### SOURCE DATA
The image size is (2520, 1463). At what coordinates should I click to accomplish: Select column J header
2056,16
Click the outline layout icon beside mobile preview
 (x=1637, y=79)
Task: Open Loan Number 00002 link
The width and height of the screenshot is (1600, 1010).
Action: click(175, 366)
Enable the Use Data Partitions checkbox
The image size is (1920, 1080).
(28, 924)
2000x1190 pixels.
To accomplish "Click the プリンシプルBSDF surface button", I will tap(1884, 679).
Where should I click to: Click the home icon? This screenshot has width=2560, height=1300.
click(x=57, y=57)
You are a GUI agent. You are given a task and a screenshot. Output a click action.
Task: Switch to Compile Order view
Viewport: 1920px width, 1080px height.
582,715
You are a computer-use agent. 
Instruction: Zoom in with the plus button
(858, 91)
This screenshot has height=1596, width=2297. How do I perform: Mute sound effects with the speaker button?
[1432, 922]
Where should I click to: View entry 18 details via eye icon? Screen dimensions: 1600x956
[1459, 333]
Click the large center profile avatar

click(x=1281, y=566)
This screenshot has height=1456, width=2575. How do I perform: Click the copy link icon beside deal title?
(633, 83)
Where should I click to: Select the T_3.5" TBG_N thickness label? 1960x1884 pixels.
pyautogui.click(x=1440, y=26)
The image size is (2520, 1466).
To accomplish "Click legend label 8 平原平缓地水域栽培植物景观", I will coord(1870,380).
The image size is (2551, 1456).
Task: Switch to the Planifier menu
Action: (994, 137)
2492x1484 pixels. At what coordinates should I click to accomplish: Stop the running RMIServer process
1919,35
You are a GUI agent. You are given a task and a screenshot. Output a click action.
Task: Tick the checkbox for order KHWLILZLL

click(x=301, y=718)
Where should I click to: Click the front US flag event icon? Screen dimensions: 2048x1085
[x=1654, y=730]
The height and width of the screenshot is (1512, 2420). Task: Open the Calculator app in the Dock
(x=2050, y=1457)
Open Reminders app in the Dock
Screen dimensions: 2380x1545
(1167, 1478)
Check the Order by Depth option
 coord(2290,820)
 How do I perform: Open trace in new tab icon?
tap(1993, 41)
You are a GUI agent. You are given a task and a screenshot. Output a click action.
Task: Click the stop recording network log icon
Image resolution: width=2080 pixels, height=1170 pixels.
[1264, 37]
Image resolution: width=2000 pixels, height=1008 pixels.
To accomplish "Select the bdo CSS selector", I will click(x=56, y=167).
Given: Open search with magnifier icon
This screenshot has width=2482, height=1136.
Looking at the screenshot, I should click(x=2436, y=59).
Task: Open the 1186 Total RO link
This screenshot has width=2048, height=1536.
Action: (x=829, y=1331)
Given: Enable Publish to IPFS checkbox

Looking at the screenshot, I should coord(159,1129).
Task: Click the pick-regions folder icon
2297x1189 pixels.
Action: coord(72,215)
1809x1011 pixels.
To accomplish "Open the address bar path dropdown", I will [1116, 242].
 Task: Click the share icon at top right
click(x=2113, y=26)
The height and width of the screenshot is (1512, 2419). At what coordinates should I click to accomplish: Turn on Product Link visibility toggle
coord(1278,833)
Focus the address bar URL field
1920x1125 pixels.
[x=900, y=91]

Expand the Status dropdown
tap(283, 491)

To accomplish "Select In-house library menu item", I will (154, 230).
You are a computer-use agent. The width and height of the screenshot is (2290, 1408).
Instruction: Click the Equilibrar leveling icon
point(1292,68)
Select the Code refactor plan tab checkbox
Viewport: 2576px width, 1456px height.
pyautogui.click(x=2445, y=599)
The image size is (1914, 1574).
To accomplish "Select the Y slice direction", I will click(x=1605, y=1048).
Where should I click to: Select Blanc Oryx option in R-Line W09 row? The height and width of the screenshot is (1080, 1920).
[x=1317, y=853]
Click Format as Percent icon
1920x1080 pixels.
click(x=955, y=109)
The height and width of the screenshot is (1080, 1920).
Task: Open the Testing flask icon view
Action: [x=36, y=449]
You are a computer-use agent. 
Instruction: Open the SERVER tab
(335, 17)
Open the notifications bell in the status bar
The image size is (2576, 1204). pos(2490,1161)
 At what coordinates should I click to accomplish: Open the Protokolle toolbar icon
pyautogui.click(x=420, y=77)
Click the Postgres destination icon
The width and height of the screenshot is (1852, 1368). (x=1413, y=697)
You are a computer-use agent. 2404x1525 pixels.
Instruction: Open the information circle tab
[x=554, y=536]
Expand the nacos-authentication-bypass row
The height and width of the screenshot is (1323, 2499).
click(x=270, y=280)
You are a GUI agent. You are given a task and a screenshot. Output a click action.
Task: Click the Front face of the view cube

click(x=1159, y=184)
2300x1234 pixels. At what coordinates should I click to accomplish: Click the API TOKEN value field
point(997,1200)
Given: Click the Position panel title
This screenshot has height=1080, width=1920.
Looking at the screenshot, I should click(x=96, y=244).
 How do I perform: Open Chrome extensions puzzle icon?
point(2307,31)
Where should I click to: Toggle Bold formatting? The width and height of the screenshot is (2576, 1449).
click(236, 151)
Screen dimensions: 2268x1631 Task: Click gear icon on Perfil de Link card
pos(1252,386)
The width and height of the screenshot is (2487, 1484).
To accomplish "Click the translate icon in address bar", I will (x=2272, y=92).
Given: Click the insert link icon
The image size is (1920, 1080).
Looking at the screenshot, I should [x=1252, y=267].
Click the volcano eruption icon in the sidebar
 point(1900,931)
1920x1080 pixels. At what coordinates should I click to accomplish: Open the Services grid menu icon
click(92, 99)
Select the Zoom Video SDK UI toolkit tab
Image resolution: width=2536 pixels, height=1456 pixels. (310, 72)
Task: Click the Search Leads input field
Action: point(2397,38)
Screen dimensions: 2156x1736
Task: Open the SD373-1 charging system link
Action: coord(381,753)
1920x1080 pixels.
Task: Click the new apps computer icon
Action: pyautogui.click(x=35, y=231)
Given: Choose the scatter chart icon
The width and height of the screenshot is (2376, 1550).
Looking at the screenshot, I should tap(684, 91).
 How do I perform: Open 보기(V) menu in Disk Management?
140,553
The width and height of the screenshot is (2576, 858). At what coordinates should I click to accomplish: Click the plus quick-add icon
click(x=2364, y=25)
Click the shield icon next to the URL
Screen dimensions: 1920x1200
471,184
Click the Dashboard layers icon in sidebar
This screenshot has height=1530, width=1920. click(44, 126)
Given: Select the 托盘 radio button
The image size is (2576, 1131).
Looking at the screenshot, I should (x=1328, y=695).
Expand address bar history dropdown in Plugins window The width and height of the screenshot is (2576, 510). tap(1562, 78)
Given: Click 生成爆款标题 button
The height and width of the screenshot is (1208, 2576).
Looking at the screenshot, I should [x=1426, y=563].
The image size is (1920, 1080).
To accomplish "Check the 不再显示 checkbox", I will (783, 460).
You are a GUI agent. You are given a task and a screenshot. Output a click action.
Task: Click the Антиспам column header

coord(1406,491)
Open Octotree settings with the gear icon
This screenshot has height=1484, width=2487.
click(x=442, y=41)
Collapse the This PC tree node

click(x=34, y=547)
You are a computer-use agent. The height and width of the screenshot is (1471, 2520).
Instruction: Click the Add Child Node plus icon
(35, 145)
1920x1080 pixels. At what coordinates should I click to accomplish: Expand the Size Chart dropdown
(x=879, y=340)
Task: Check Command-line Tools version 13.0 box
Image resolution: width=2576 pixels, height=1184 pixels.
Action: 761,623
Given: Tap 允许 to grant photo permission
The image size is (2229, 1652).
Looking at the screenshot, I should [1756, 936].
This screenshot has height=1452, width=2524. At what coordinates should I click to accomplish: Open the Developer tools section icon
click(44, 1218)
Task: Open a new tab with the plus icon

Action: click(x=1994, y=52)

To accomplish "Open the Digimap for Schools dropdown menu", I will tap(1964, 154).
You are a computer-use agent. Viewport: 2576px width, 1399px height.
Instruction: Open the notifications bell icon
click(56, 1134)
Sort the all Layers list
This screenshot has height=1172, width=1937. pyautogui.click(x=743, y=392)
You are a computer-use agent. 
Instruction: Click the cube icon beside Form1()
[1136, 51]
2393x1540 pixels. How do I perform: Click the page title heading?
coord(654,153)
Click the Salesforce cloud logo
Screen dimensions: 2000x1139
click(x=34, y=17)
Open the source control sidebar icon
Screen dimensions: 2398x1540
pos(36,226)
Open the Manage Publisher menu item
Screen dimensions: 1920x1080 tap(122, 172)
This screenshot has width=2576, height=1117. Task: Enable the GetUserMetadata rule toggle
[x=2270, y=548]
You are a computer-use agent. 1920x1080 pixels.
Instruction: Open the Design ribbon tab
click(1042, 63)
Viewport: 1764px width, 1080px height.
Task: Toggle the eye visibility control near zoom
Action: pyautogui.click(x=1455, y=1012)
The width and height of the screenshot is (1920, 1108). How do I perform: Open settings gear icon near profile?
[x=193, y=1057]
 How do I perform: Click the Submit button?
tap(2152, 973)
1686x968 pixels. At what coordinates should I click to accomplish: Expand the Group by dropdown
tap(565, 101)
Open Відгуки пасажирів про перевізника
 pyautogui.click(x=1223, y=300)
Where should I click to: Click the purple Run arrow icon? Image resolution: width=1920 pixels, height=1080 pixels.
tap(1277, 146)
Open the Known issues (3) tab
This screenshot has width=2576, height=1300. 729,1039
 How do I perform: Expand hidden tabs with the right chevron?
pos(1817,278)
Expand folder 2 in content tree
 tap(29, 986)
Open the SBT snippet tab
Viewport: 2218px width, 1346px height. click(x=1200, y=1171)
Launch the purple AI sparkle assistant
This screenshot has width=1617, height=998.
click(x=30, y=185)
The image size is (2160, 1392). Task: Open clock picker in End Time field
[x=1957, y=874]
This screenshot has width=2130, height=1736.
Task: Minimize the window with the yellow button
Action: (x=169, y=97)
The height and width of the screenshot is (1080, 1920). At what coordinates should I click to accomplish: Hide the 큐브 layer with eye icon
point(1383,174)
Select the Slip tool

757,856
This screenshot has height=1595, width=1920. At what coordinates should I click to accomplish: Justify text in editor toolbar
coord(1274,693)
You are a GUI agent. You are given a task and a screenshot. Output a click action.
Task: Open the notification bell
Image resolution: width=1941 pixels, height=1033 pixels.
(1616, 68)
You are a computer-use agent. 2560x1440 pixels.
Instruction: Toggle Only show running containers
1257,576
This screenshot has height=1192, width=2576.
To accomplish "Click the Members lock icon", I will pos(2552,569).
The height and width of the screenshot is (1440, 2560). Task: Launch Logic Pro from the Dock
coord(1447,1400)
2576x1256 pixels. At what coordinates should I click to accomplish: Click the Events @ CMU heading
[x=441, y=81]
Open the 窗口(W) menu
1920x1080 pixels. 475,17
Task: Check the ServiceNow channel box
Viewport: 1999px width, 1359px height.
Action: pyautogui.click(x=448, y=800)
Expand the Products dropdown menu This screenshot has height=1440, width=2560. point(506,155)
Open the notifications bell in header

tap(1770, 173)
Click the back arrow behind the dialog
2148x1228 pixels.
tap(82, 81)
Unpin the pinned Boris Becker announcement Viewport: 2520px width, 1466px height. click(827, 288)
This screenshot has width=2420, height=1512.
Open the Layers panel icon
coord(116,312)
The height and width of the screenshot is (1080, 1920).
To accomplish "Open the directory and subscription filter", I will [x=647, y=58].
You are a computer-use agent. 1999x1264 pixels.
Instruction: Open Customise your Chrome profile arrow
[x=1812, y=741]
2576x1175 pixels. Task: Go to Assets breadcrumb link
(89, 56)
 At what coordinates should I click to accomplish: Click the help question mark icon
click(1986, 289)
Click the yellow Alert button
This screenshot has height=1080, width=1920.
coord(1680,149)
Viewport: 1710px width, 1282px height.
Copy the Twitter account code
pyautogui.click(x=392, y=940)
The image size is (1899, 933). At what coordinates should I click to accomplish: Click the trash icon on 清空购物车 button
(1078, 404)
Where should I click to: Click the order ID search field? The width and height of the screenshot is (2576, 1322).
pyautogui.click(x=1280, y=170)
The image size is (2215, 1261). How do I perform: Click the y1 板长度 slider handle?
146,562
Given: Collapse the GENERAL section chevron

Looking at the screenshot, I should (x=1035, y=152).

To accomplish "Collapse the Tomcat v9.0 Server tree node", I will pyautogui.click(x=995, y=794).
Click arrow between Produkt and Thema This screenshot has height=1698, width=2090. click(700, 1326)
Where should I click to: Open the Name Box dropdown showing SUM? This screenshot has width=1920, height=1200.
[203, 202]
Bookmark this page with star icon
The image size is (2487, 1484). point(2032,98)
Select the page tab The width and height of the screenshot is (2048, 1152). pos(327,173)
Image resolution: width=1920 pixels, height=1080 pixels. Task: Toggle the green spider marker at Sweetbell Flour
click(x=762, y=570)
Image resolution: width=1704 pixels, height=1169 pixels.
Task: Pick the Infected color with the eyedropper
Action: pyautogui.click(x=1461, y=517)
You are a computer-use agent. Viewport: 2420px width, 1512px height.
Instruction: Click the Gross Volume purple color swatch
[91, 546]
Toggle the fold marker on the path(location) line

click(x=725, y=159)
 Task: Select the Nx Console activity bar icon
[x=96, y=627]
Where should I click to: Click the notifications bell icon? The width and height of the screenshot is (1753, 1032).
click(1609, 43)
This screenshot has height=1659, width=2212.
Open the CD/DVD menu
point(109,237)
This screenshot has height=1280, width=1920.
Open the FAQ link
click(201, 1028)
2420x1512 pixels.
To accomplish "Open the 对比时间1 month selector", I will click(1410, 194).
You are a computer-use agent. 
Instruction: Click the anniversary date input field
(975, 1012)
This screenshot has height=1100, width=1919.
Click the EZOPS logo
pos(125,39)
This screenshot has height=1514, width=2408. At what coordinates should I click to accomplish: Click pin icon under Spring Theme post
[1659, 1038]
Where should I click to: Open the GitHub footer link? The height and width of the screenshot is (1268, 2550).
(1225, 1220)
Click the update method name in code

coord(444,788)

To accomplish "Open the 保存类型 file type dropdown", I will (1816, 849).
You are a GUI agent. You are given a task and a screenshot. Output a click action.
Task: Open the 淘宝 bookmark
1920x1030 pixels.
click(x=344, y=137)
######
- _WHAT YOU NEED TO DO_:
Your answer must be the lines from the first line of the records through the line containing "2000x1190 pixels.", copied exactly.

- _EXERCISE ANSWER_:
The image size is (2520, 1463). At what coordinates should I click to accomplish: Select column J header
2056,16
Click the outline layout icon beside mobile preview
 (x=1637, y=79)
Task: Open Loan Number 00002 link
The width and height of the screenshot is (1600, 1010).
Action: click(175, 366)
Enable the Use Data Partitions checkbox
The image size is (1920, 1080).
(28, 924)
2000x1190 pixels.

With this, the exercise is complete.